The Evidence Speaks Series is a recurring feature highlighting the latest in CHÉOS research. This series features summaries of select publications as well as in-depth features on the latest work from our investigators. In the early days of CHÉOS, the Centre had a series known as “The Evidence Speaks,” a monograph series to keep media and the research community up-to-date with CHÉOS’ current research results in the health outcomes field.
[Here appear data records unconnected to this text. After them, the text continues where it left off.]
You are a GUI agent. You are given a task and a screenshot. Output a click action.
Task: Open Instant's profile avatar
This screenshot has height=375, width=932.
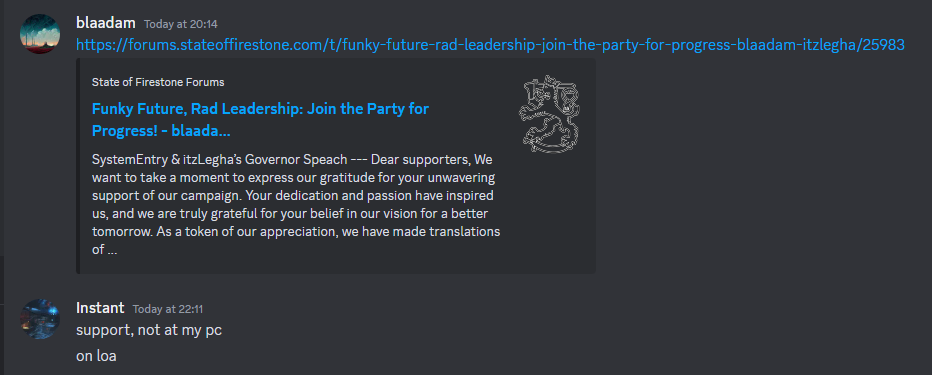[40, 319]
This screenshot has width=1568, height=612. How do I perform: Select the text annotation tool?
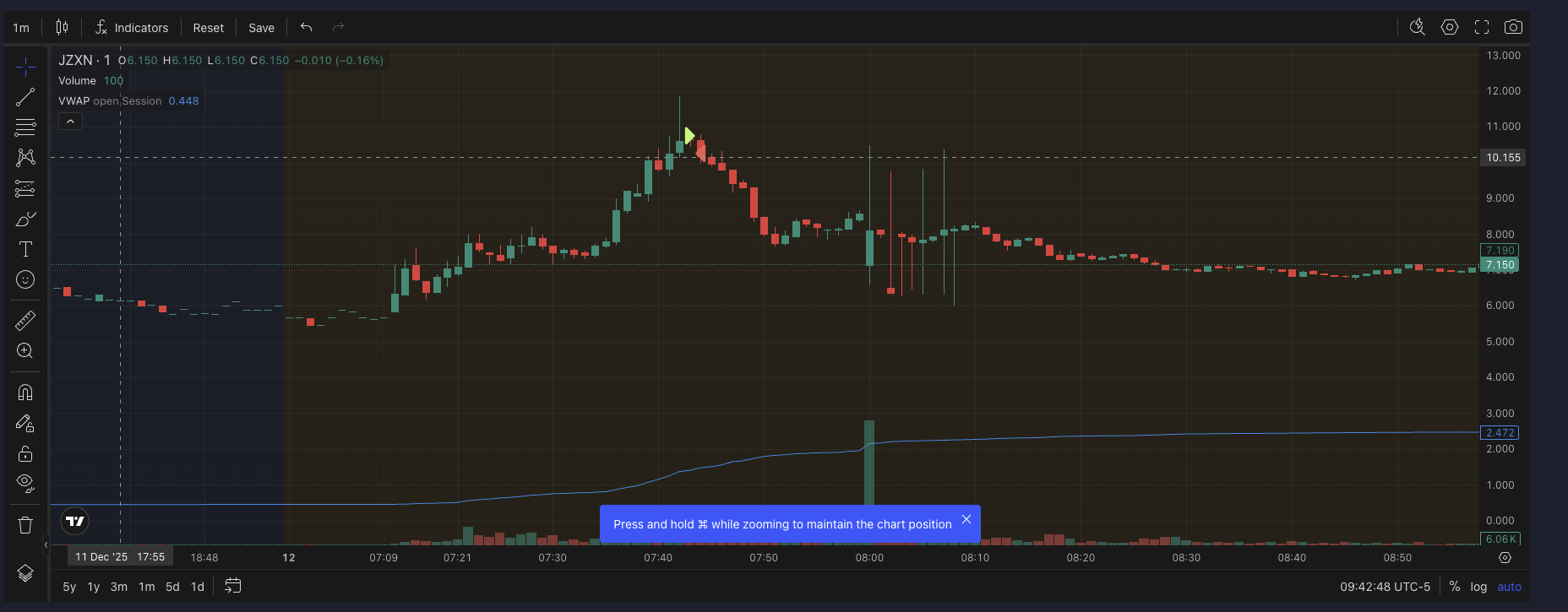point(25,249)
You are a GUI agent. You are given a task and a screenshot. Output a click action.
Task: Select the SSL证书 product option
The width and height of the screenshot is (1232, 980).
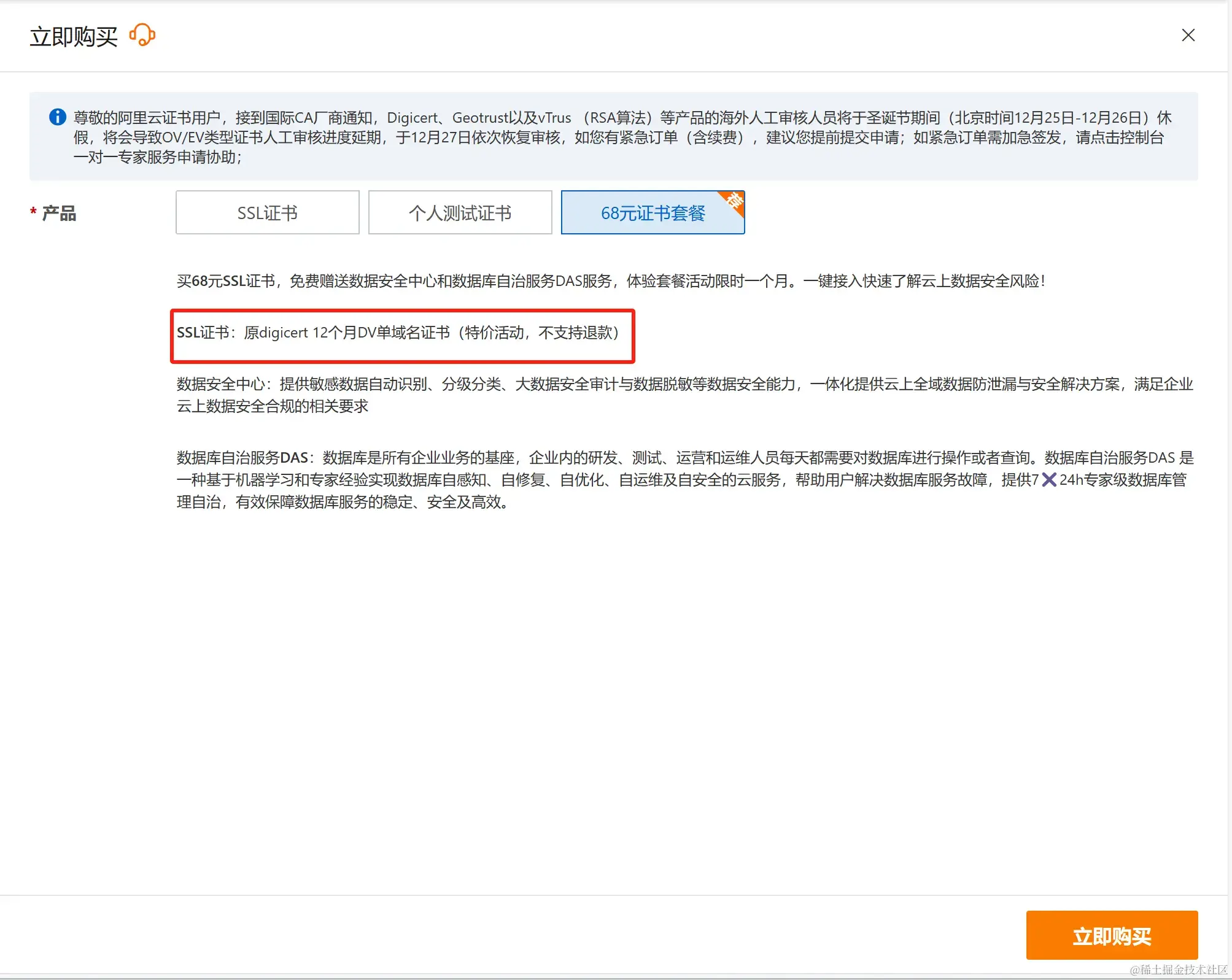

Doan Q, Wong H, Meckler G, Johnson D, Stang A, Dixon A, Sawyer S, Principi T, Kam AJ, Joubert G, Gravel J, Jabbour M, Guttmann A; Pediatric Emergency Research Canada (PERC). The impact of pediatric emergency department crowding on patient and health care system outcomes: A multicentre cohort study. CMAJ. 2019 Jun;191(23):E627-35.
CHÉOS Biostatistics Program Head Dr. Hubert Wong was part of a recent national collaboration that aimed to determine the effect of pediatric emergency department (ED) overcrowding on hospital admission and mortality. Previous research in adults suggests that overcrowding is associated with decreased quality of care and patient satisfaction and increased mortality and morbidity. Although there has been some research on the causes of overcrowding and impacts on quality of care, there is a lack of studies looking at patient outcomes and health services use. The research team looked at nearly 2 million visits to 8 pediatric EDs across 4 provinces over a period of 4 years. All visits were grouped into either high, medium, or low acuity: almost 90% of pediatric visits were medium or low acuity. Overcrowding was assessed as the average departmental length of stay during the 8-hour period before a patient arrived to the ED; this value ranged from 2.9 hours to 3.6 hours. Only between 0.8 and 1.5 per cent of visits resulted in hospitalization within 7 days of the first visit and less than 0.01% resulted in death within 2 weeks of ED discharge. Overall, there was no association between crowding and hospital admission or mortality. However, among the most acute children (high and medium acuity), increased crowding was associated with hospital admission within 7 days of the first visit. This could be due to delays in timely medical attention and patient deterioration leading to hospitalization or due to clinicians exercising increased caution during times of overcrowding. In the low-acuity group, overcrowding was associated with increased odds of return visits to the ED. This effect of overcrowding in the pediatric setting, which varied by acuity, has not been previously demonstrated but suggests that it likely has implications for health services use across the country.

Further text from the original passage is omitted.